ACS: How does Scalia address the criticism of his originalism as conservative judicial activism?
JB: Scalia has been a leading proponent of the notion that judges should adhere to the original understanding of the Constitution at the time of its adoption when deciding the breadth of rights and liberties. Some of his critics believe he talks a good game on originalism until it fails to get him what he wants as a policy matter. That criticism has emerged in the federalism area. I brought up in one of our interviews a pair of cases that often are targeted: his 1995 vote in United States v. Lopez and his 2005 vote in Gonzales v. Raich. When Justice O'Connor was still on the Court, she declared these two Scalia positions -- forbidding the federal government to regulate handguns near schools in the states but letting the federal government override state choices about drug laws - "irreconcilable." Scalia could be quite defensive about claims that he was inconsistent. Of his position to allow government interference with state medical marijuana policy, Scalia insisted, "The regulation of commerce to achieve what the federal government considers to be moral aims goes back a long way."
ACS: Was he amenable to working with you - interviews, recommending others talk with you?
JB: He was surprisingly receptive - but only after time. Initially, he said he would encourage colleagues and family members to talk to me but that he did not want to sit for on-the-record interviews. So, in the early months, colleagues such as Justice Ruth Bader Ginsburg and relatives, such as Justice Scalia's son, Gene (a lawyer in Washington), shaped my understanding of Justice Scalia.
But then the justice himself entered the picture for my research. I ran into him at the wedding of mutual friends and told him about all my trips to Trenton (where he was born) and Queens (where he grew up). I think he realized that I was finding out things about the family that he did not know. I filled him in on other parts of my research, from work at presidential and judicial archives. I think he felt that, with all the time I was spending trying to get his story down, he might as well help out. I ended with a dozen interviews. Those interviews made this book.
ACS: How was this different from your first subject, Justice O'Connor?

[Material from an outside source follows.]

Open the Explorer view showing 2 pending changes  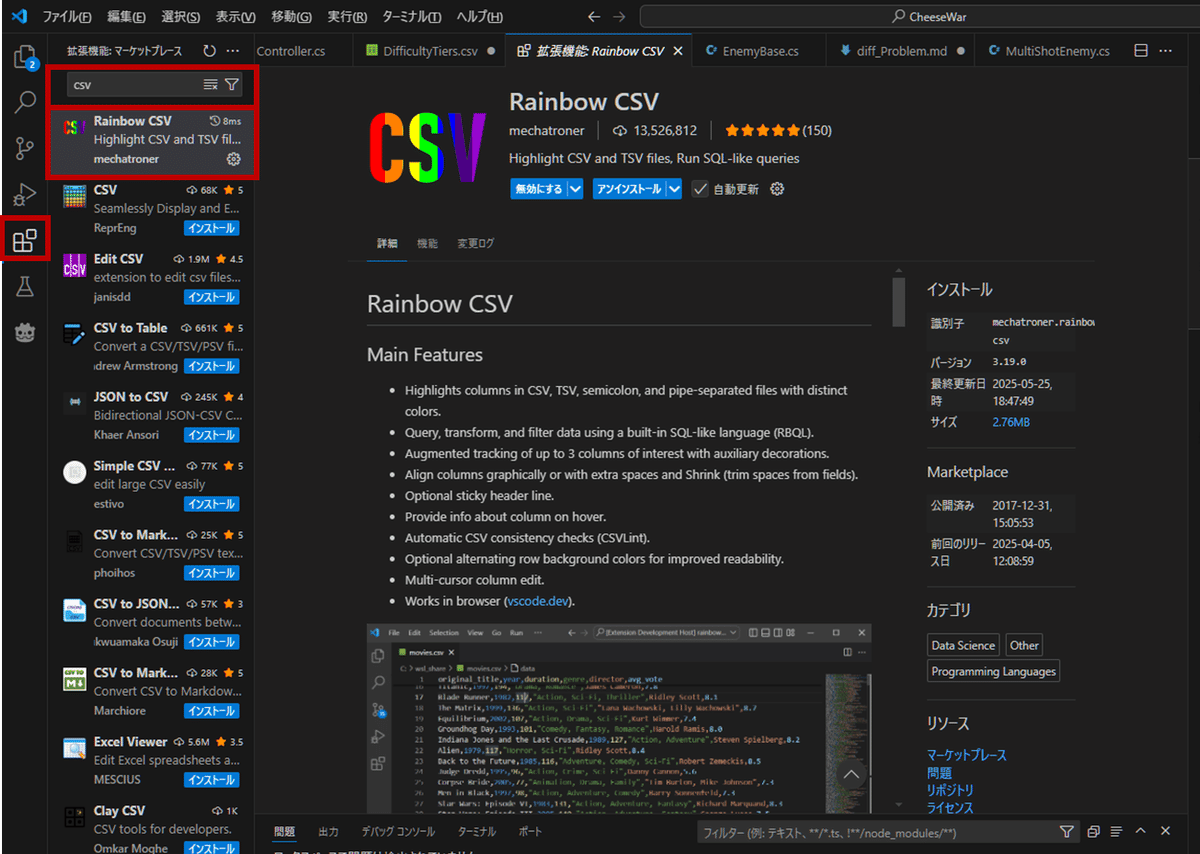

JB: Justice O'Connor's life was much more straightforward, so the story was overall less complicated and controversial. She was a pioneering figure, she was a politician. She came to Washington knowing how to count votes and that helped her influence the law over her time on the Court. Scalia's trajectory was much different, and he was much more a product of the conservative counter-revolution. These two important figures are opposites on the law and in life. In fact, in the first book, I had a chapter called "Scalia v. O'Connor." That was before I thought I'd ever do a book on Scalia.
The fact that Scalia is such a polarizing figure presented more of a dilemma for me, too. At every turn, I needed to include how his views affected others. Finally, because Justice Scalia constantly generates controversy at the Court and beyond the marble walls, I had to make many more choices about what material fit the narrative of my story. So many Scalia stories, so little time!